The nature of sexual abuse

Sexual abuse is often perpetrated by people who are known and trusted by the child – e.g., relatives, family friends, neighbours, babysitters, people working with the child in school, faith settings, clubs or activities. Children can also be subject to child sexual exploitation.


Sexual exploitation is seen as a separate category of sexual abuse. Indicators of CSE can be found in the schools safeguarding policy.

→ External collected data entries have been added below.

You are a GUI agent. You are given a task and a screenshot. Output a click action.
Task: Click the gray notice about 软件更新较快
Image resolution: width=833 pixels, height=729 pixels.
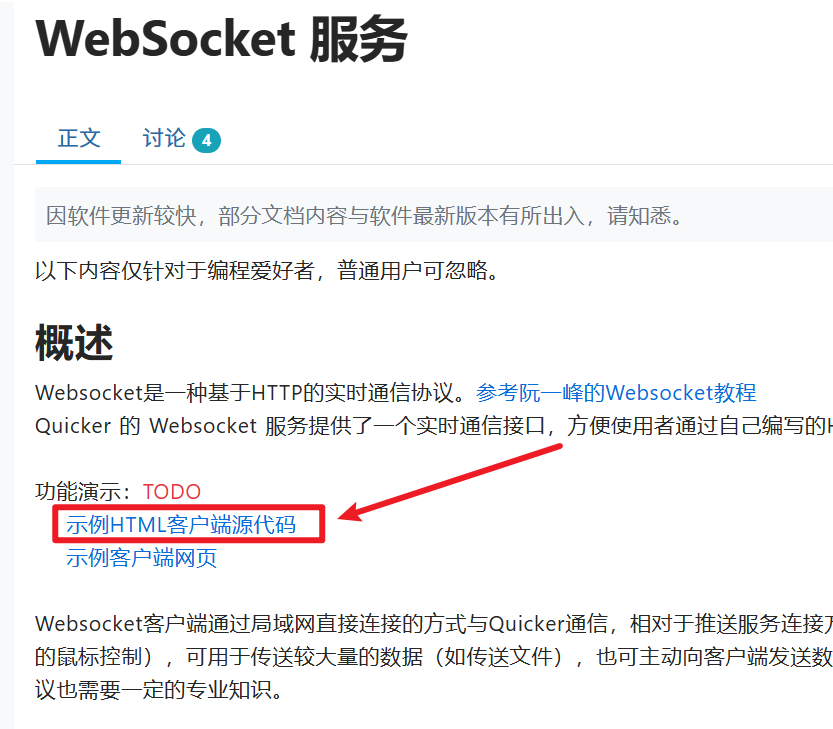coord(434,215)
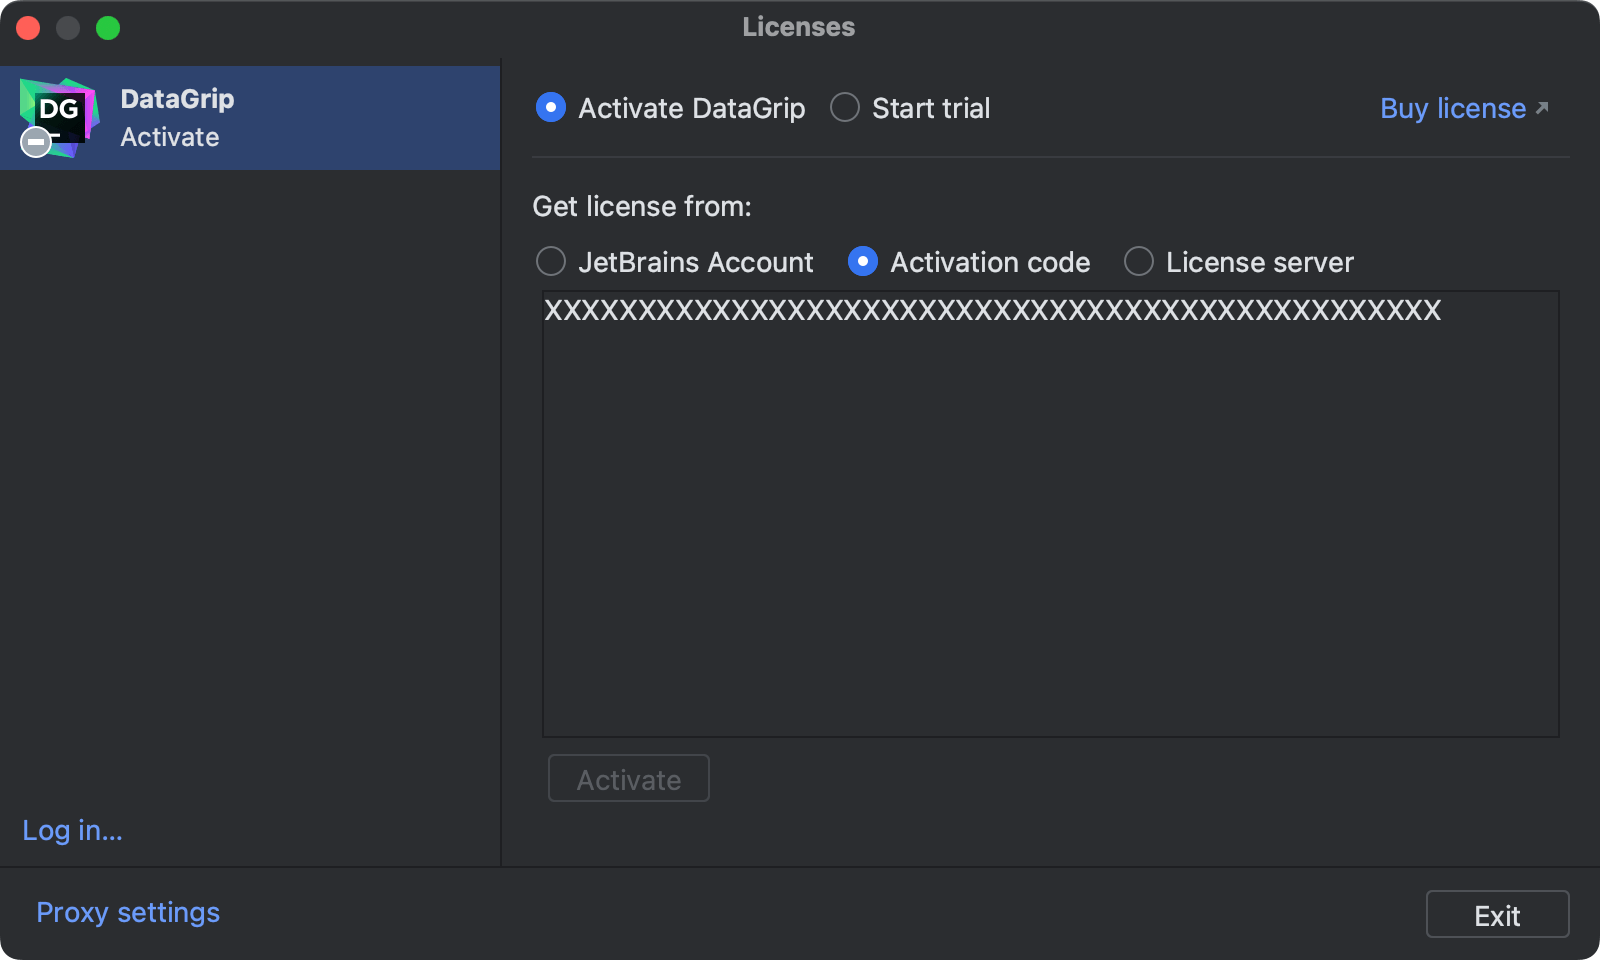This screenshot has width=1600, height=960.
Task: Click inside the activation code text area
Action: pyautogui.click(x=1050, y=520)
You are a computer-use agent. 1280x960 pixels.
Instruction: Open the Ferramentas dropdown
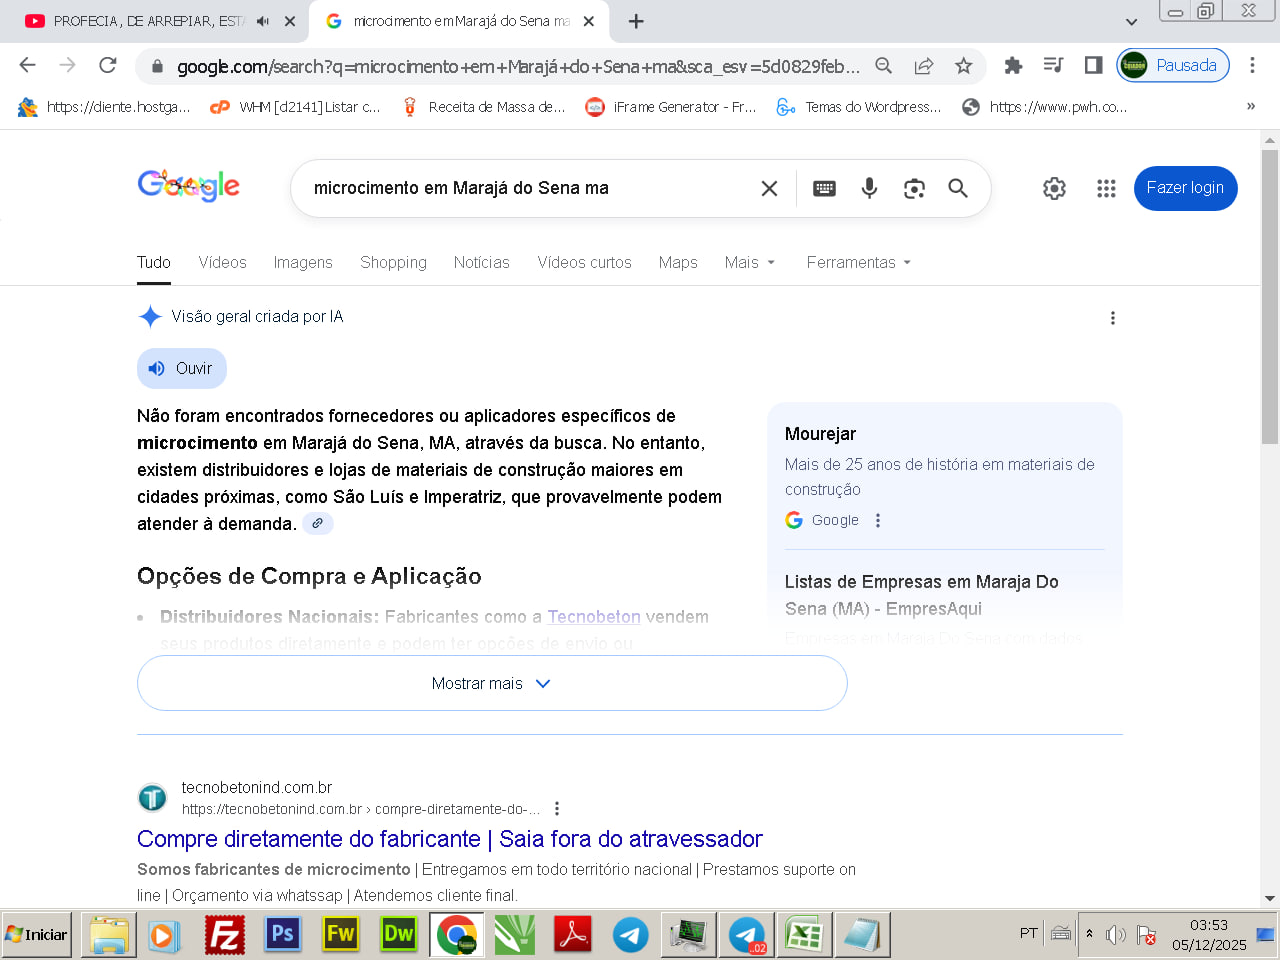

Characteristics of child sexual abuse:

  • it is often planned and systematic – people do not sexually abuse children by accident, though sexual abuse can be opportunistic
  • grooming the child – people who abuse children take care to choose a vulnerable child and often spend time making them dependent
  • grooming the child’s environment – abusers try to ensure that potential adult protectors (parents and other carers especially) are not suspicious of their motives.


Most people who sexually abuse children are men, but some women sexually abuse too.


Indicators of sexual abuse


Physical observations

  • Damage to genitalia, anus or mouth
  • Sexually transmitted diseases
  • Unexpected pregnancy, especially in very young girls
  • Soreness in genital area, anus or mouth and other medical problems such as chronic itching
  • Unexplained recurrent urinary tract infections and discharges or abdominal pain

Behavioural observations

  • Sexual knowledge inappropriate for age
  • Sexualised behaviour or affection inappropriate for age
  • Sexually provocative behaviour/promiscuity
  • Hinting at sexual activity Inexplicable decline in school performance
  • Depression or other sudden apparent changes in personality as becoming insecure or clinging
  • Lack of concentration, restlessness, aimlessness
  • Socially isolated or withdrawn
  • Overly-compliant behaviour
  • Acting out, aggressive behaviour
  • Poor trust or fear concerning significant adults
  • Regressive behaviour,
  • Onset of wetting, by day or night; nightmares
  • Onset of insecure, clinging behaviour
  • Arriving early at school, leaving late, running away from home
  • Suicide attempts, self-mutilation, self-disgust
  • Suddenly drawing sexually explicit pictures
  • Eating disorders or sudden loss of appetite or compulsive eating
  • Regressing to younger behaviour patterns such as thumb sucking or bringing out discarded cuddly toys
  • Become worried about clothing being removed
  • Trying to be ‘ultra-good’ or perfect; overreacting to criticism.